James Scarlett, the world’s greatest expert on Scottish tartans, who died in May this year aged 87, once said: “I never believe anything I see in print, even though I wrote it myself.” I know how he feels. James Sumner, another historian, who knows, probably, more about the origins of porter than anyone else, has been in touch to point out that in my piece on three-threads, the drink that was claimed to be one of the early 18th century precursors to porter, I made one of the worst mistakes anybody with any pretensions to being a historian can perpetrate: I failed to go back to the original sources.
The problem was that I was contrasting the famous letter that appeared in the London Chronicle in November 1760 from “Obadiah Poundage” that gives the earliest details of porter’s origins with the version of Poundage’s narrative that appeared soon after in The Gentleman’s Magazine, and quoting from the copy of the London Chronicle letter that appears in HS Corran’s A History of Brewing. The point I was making is that the Gentleman’s Magazine version mention’s three-threads, whereas the version quoted by Corran doesn’t.

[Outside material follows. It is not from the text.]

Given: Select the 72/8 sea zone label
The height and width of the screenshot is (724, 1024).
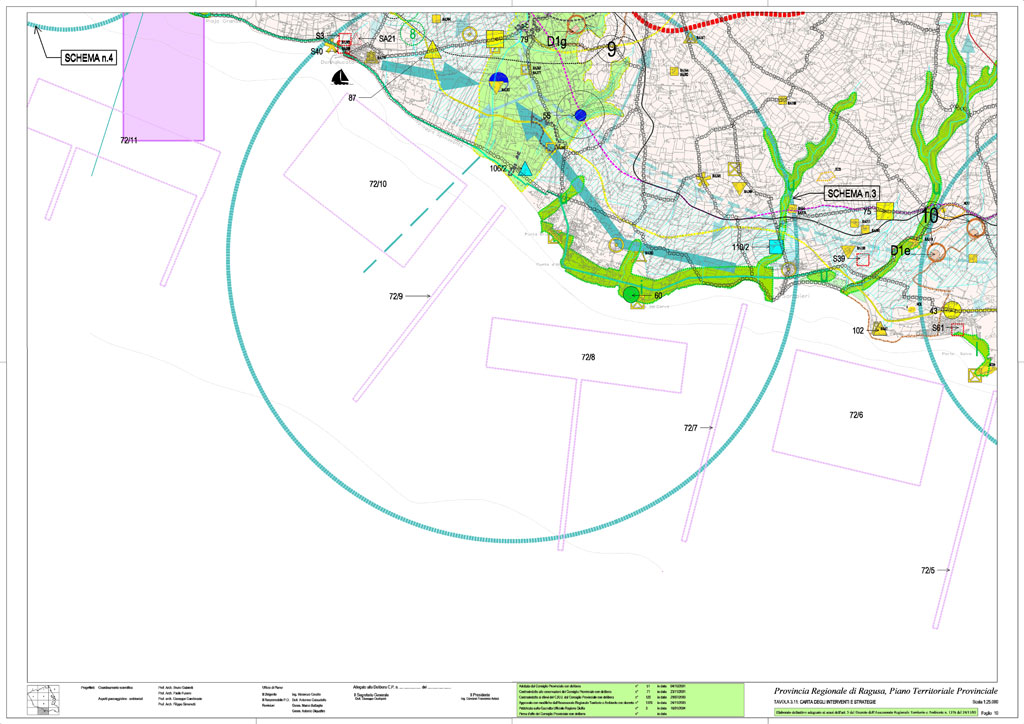Looking at the screenshot, I should [x=588, y=357].
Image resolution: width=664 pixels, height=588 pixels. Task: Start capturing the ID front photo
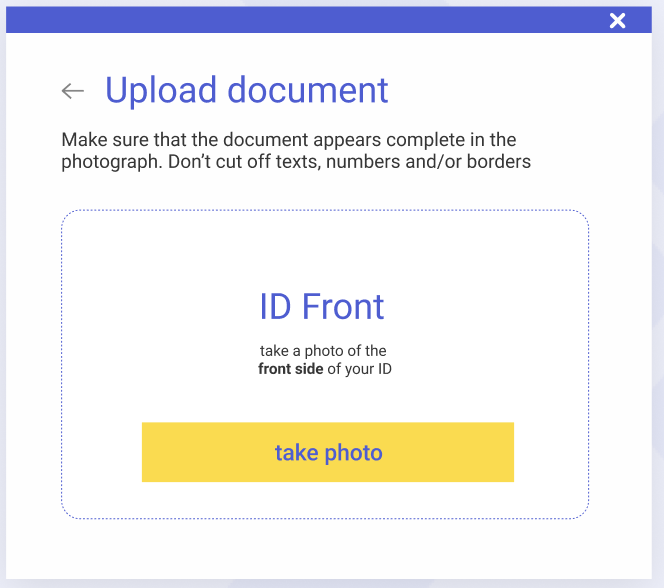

But Dr Sumner, who is lecturer in history of technology at the Centre for the History of Science, Technology and Medicine, University of Manchester, did what I should have done and went and read the London Chronicle. There he discovered, the version Corran quotes isn’t the one that actually appears in the Chronicle. In fact, the Chronicle‘s version does mention three-threads, whereas Corran’s version substitutes the words “ale, mild beer and stale”.